Atomic-write + in-process lock pattern (see project-manager.ts for the same posture). Single-tenant / single-process assumption — cross-process safety would need a real file lock.

REST surface

Method + path Purpose
GET /api/v1/webhooks[?projectId=…] List webhooks. Optional filter returns global ∪ per-project for one project.
POST /api/v1/webhooks Create. Validates HTTPS-only URL, non-empty event subscription, known event types.
PATCH /api/v1/webhooks/:id Partial update. Sentinel-in-header semantics described above.
DELETE /api/v1/webhooks/:id Delete + prune deliveries.
POST /api/v1/webhooks/:id/test Fire a synthetic webhook.test event at the target, bypassing the event/scope filter — useful for verifying URL + signature wiring before waiting for a real event.
GET /api/v1/webhooks/:id/deliveries Recent attempts (newest first), capped at 100 per webhook.

Mutation routes are gated by MINIMAL_UI; the GET routes are not.

Full schemas at /api/docs.

Receiver examples

Python (FastAPI)

import hmac, hashlib, os
from fastapi import FastAPI, Header, HTTPException, Request

app = FastAPI()
SECRET = os.environ["WEBHOOK_SECRET"].encode()

@app.post("/pi-forge")
async def receive(
    request: Request,
    x_pi_forge_signature: str | None = Header(None),
    x_pi_forge_event: str | None = Header(None),
):
    body = await request.body()
    if x_pi_forge_signature is None:
        raise HTTPException(401, "missing signature")
    expected = "sha256=" + hmac.new(SECRET, body, hashlib.sha256).hexdigest()
    if not hmac.compare_digest(expected, x_pi_forge_signature):
        raise HTTPException(401, "bad signature")
    payload = await request.json()
    # …handle by payload["event"] ...
    return {"ok": True}

Node (Express)

import express from "express";
import crypto from "node:crypto";

const app = express();
const SECRET = process.env.WEBHOOK_SECRET;

app.post("/pi-forge", express.raw({ type: "application/json" }), (req, res) => {
  const sig = req.get("X-Pi-Forge-Signature");
  const expected = "sha256=" + crypto.createHmac("sha256", SECRET)
    .update(req.body).digest("hex");
  if (!sig || !crypto.timingSafeEqual(Buffer.from(sig), Buffer.from(expected))) {
    return res.status(401).end("bad signature");
  }
  const payload = JSON.parse(req.body.toString());
  // …handle by payload.event ...
  res.json({ ok: true });
});

Troubleshooting

Deliveries show failed with no detail. Check the receiver's TLS chain — pi-forge requires a valid cert by default. If the target is internal with a self-signed cert or a private CA, flip the per-webhook Allow self-signed / invalid TLS certificate checkbox.

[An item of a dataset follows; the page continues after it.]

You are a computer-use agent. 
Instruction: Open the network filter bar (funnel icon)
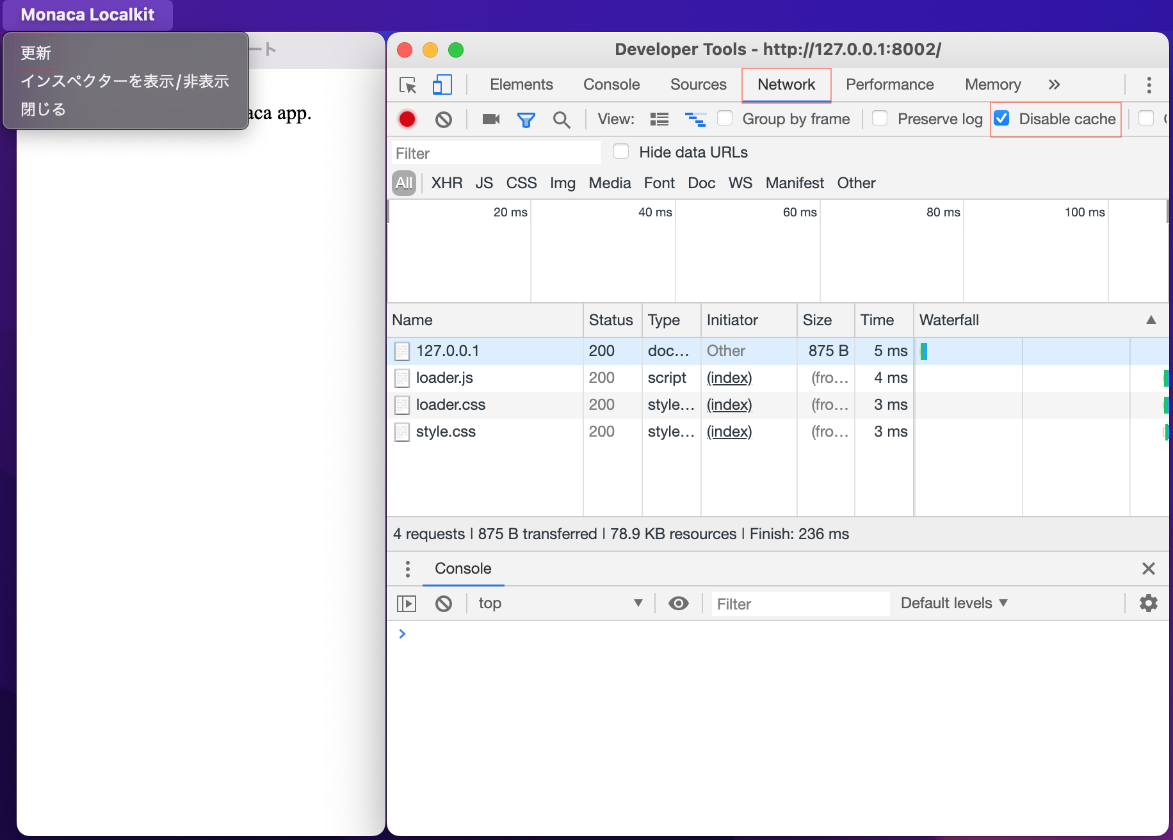pos(526,119)
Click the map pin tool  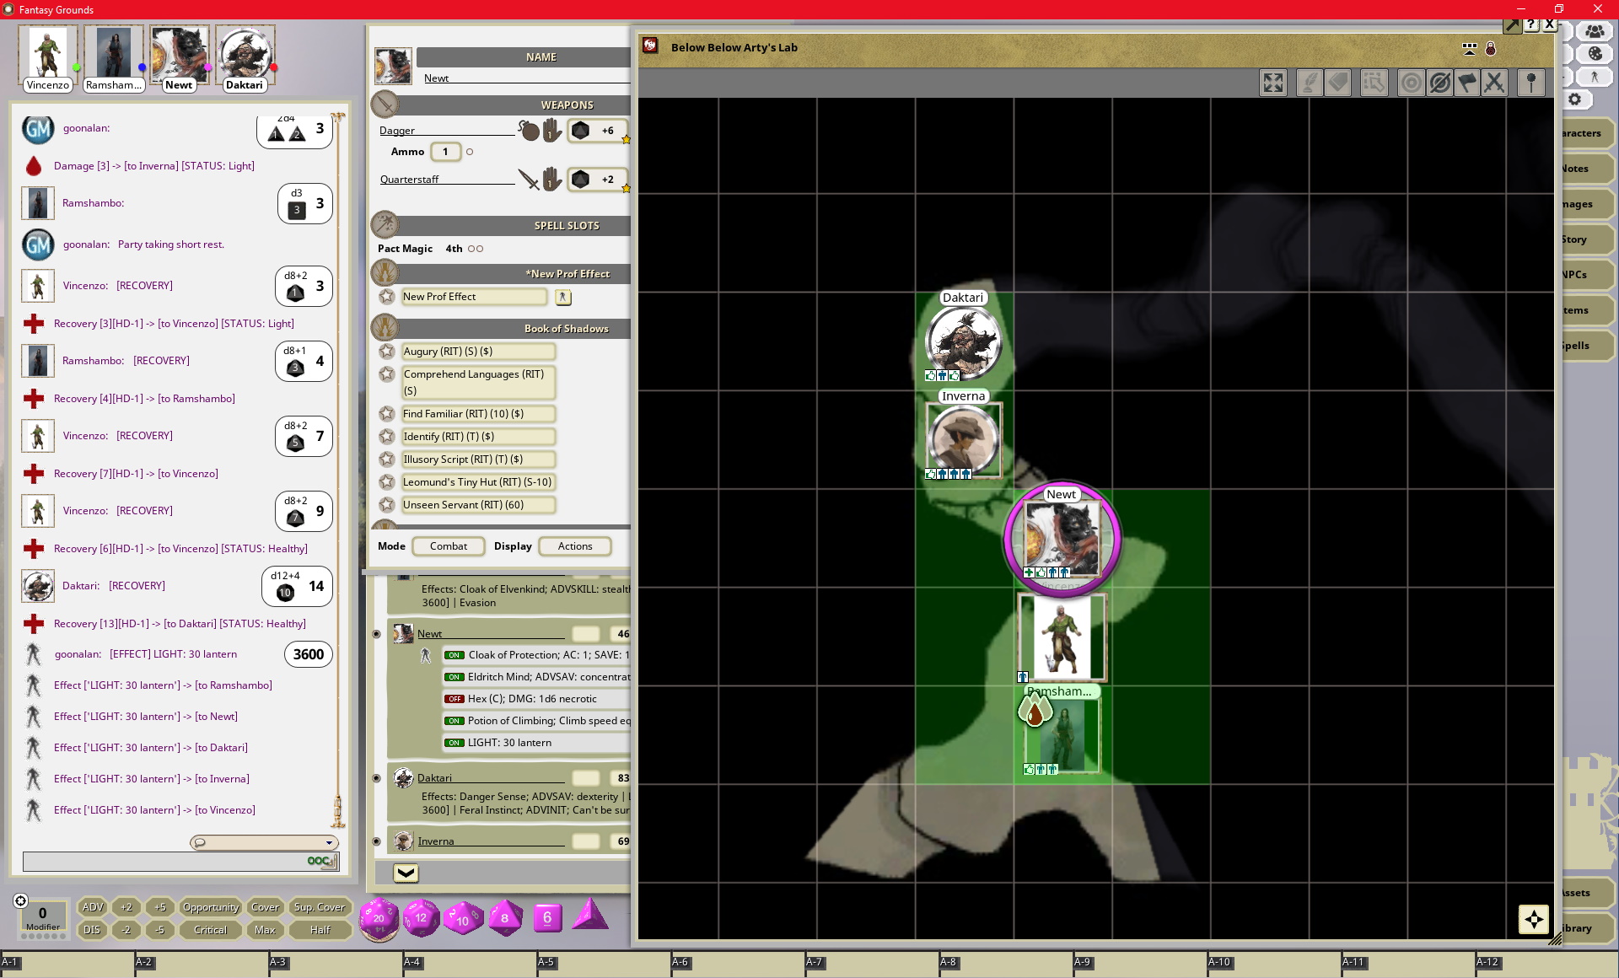click(1530, 83)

unsupported_protocol on CREATE. The URL must be HTTPS. Pi-forge intentionally refuses plain HTTP even when insecureTls is set — the flag relaxes cert validation, not the scheme.

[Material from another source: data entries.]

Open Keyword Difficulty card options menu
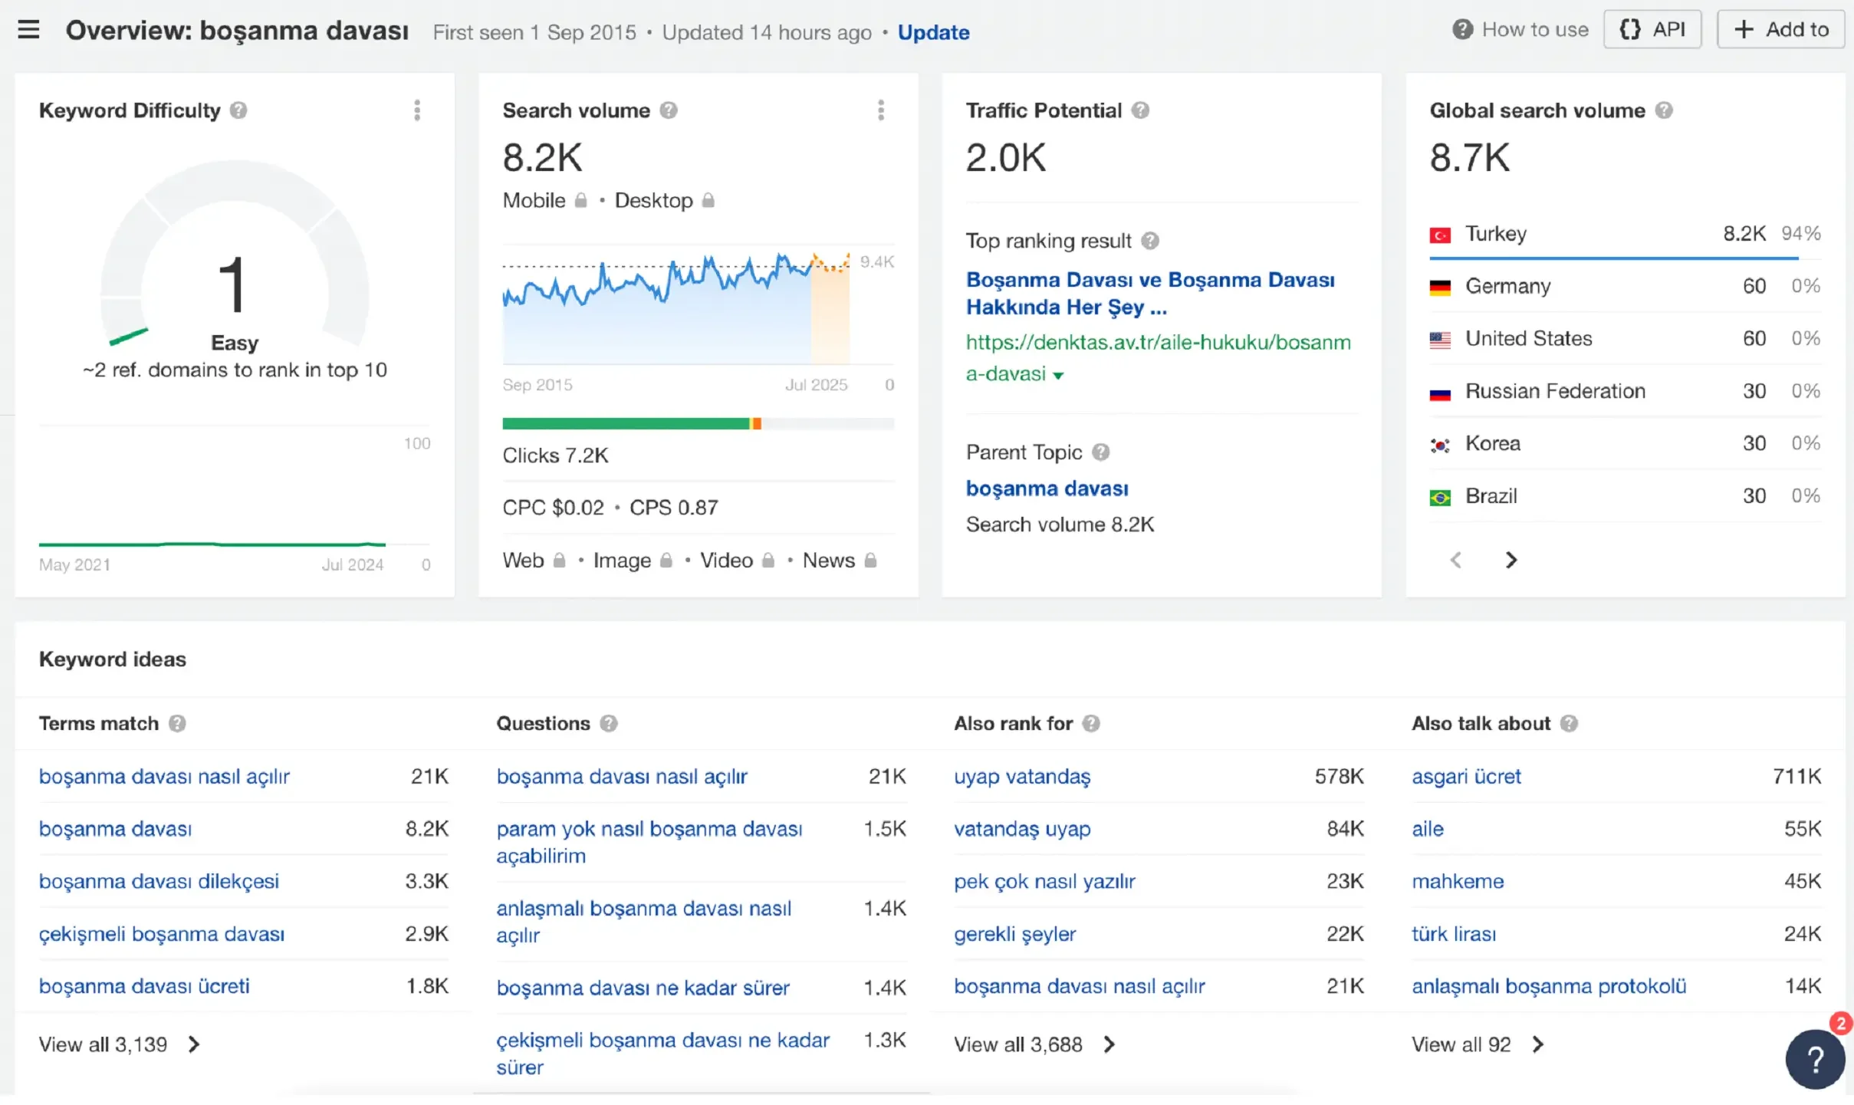1854x1105 pixels. pos(417,110)
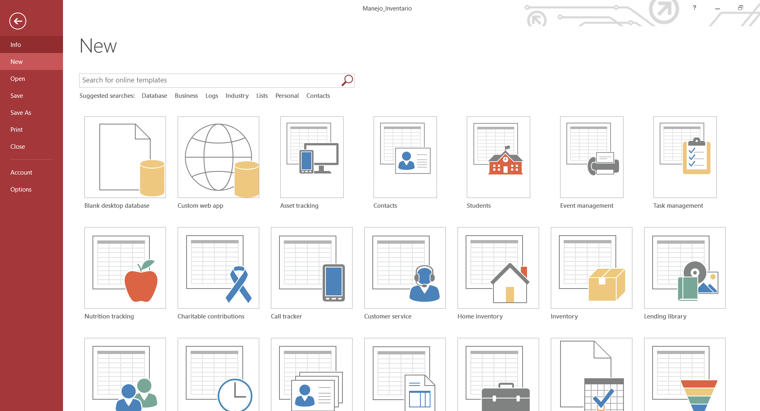The image size is (760, 411).
Task: Click the back arrow to exit Backstage
Action: (17, 21)
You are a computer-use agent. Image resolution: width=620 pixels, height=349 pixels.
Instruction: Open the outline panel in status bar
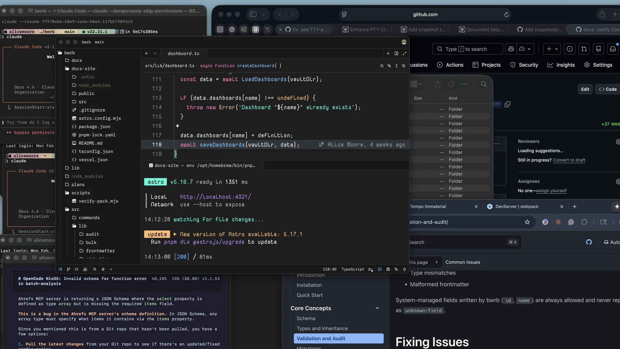pyautogui.click(x=77, y=269)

The test event arrives but real events don't. Check the event subscription on the webhook (events array) and the scope. A per-project webhook only fires for events whose projectId matches.

Header value lost after editing. If you PATCHed without including the headers field at all, the server leaves stored headers alone (the route can't distinguish "omitted" from "cleared" in JSON). If you PATCHed with the field present but a value set to the literal ***REDACTED*** sentinel, that specifically means "keep the existing value" — typing a new value replaces it.

MINIMAL_UI disable surprised me. The Webhooks Settings tab hides under MINIMAL_UI and POST/PATCH/DELETE routes 403. Already- configured webhooks still fire — disable applies only to config changes. To reach the config under MINIMAL_UI, edit ${FORGE_DATA_DIR}/webhooks.json directly (mode 0600) and restart.